Annuncio a sorpresa di Evo Morales che nei giorni scorsi ha presentato formale rinuncia scritta al MAS, il Movimiento Al Socialismo di cui è stato tra i fondatori nel 1997 e leader indiscusso per quasi tre decadi. Quella della rinuncia è forse l'ultima carta che l'ex presidente si sta giocando nel tentativo di provare a ricandidarsi alle elezioni presidenziali che si svolgeranno il prossimo 17 agosto e che si prevede saranno cruciali per il destino del Paese.
L'ennesimo colpo di scena arriva dopo che nei giorni scorsi Morales aveva annunciato di aver trovato l'accordo per essere candidato dal Frente para la Victoria, un piccolo partito politico fondato nel 2009 e dalla storia molto ambigua. Il Frente para la Victoria, infatti, sarebbe un "partito familiare" vincolato alla semi sconosciuta famiglia Rodriguez Calle, i cui esponenti sono stati negli anni scorsi tutti candidati a differenti incarichi pubblici.
Sebbene il FPV si definisca di centrosinistra e indigenista, il suo passato racconta una storia diversa: nel 2010, al debutto sulla scena politica boliviana con le elezioni regionali, il FPV è stato accusato di far pagare le candidature ai propri candidati. Nelle famigerate elezioni del 2019, il figlio del fondatore si è candidato definendosi un "liberal conservatore" e un estimatore di Trump e Bolsonaro. Nelle successive elezioni del 2020, infine, il FPV ha candidato l'imprenditore e pastore evangelico Chi Hyung Chung, il cui programma era ultraconservatore.
Le ombre su questo partito oscurano ancor di più la candidatura di Evo Morales, che è tutt'altro che sicura: sull'ex presidente infatti, pesa come un macigno l'inabilitazione che il Tribunal Supremo Electoral gli ha affibiato a dicembre 2023 quando, attenendosi alla Costituzione - scritta sotto lo stesso Morales - ha giudicato che la rielezione indefinita "non è un diritto umano" come invece pretendeva fosse ritenuta dallo stesso Morales.

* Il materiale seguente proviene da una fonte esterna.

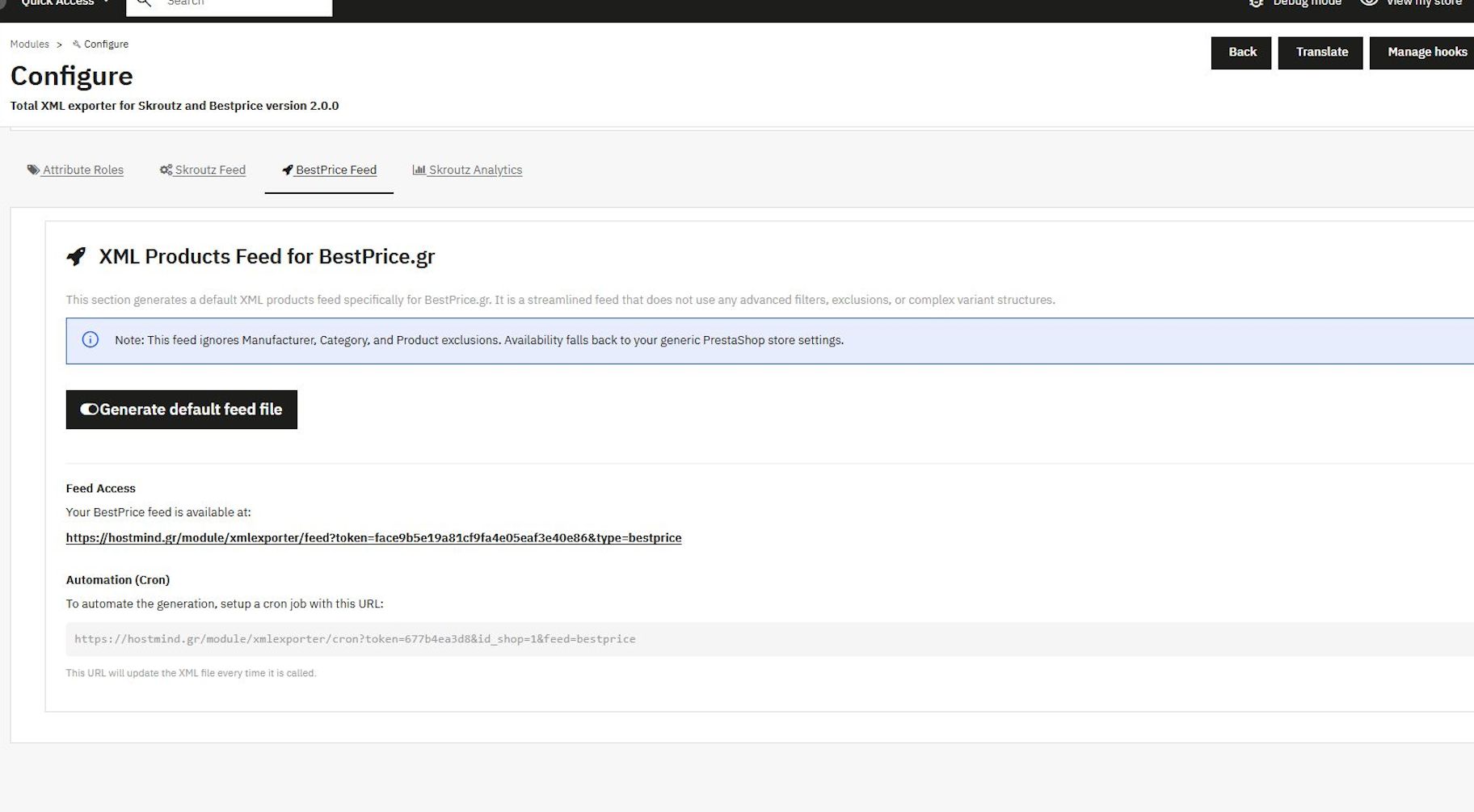Click the wrench icon beside Configure breadcrumb
Screen dimensions: 1474x812
point(77,44)
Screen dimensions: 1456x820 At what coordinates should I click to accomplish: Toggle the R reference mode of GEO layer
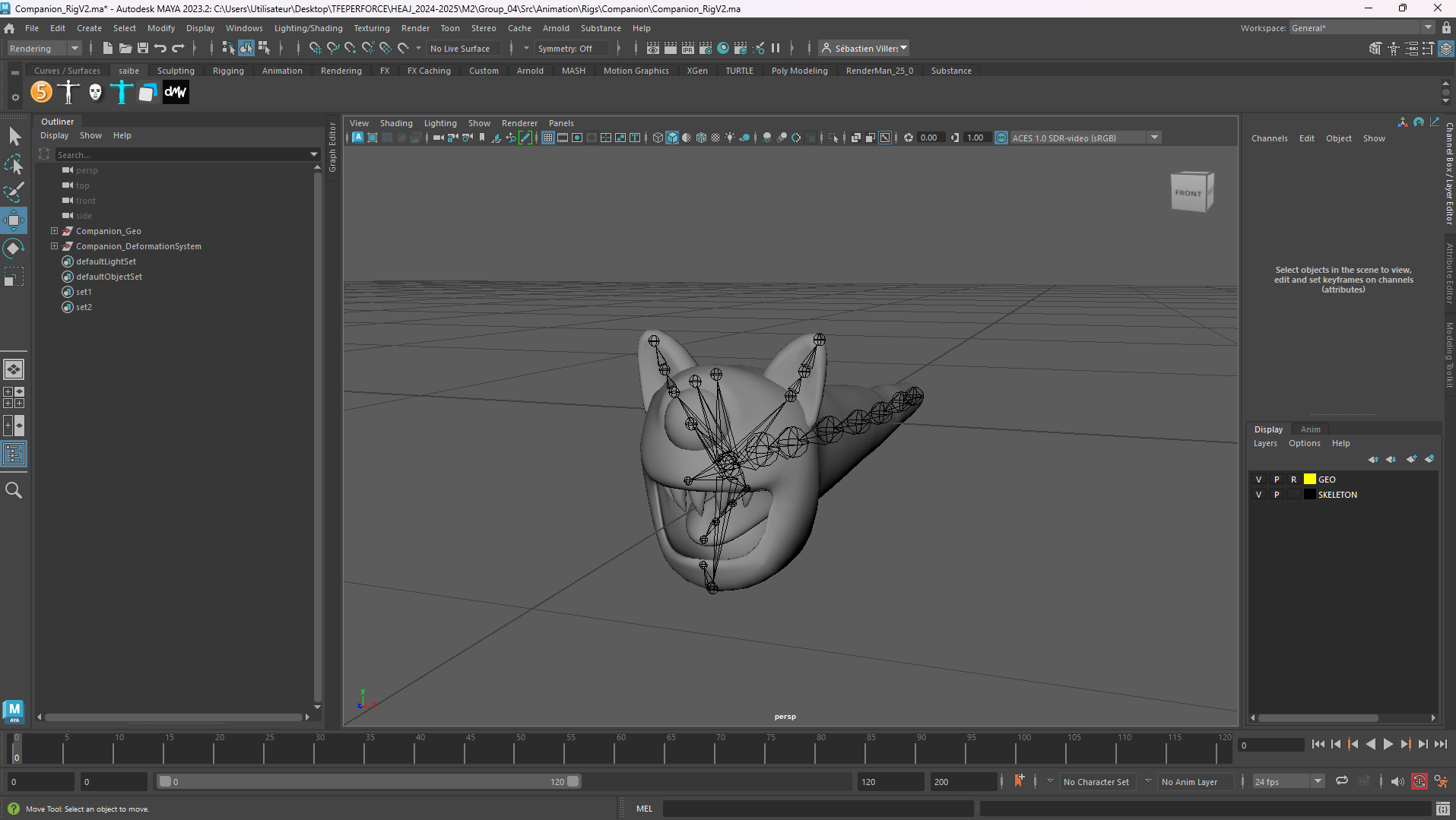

Non solo. Da ottobre, sull'ex leader cocalero pesa anche un altro macigno, ancora più grave, quello dell'ordine di arresto emanato dalla Giustizia boliviana per il delitto di tratta aggravata di esseri umani nell'ambito dell'inchiesta sui presunti abusi su una ragazza quindicenne commessi quando era a capo del potere esecutivo nel 2016 (e da cui avrebbe avuto una figlia). Ordine di arresto che attualmente gli impedisce di lasciare la località di Lauca Ñ nel Tropico di Cochabamba, la sua roccaforte, dove è protetto dai suoi fedelissimi.
Sull'abbandono del MAS da parte di Morales è già battaglia di numeri: l'ex presidente ha proclamato che sarebbero già migliaia i membri del MAS che lo hanno seguito e altrettanti quelli che lo seguiranno, mentre dalla sponda arcista assicurano che al momento sono solo cinquecento gli iscritti che hanno seguito l'ex leader. Il MInistro di Governo Del Castillo ha commentato così le dimissioni di Morales: «ci fa un favore enorme. Era un persona che ci stava facendo molto male».
Quale sia la reale portata della diaspora masista la si capirà probabilmente soltanto ad agosto, di certo questa ennesima puntata dello scontro interno allo "strumento politico" del movimento indigeno è al momento l'ultimo atto di una faida iniziata tre anni fa e che ha fatto scendere nubi scure sul destino del movimento. Nubi che probabilmente non si diraderanno con le elezioni, qualunque sia il risultato, perché difficilmente le parti in gioco riusciranno a ricucire questa rottura storica e a far cessare la guerra dei caudillos.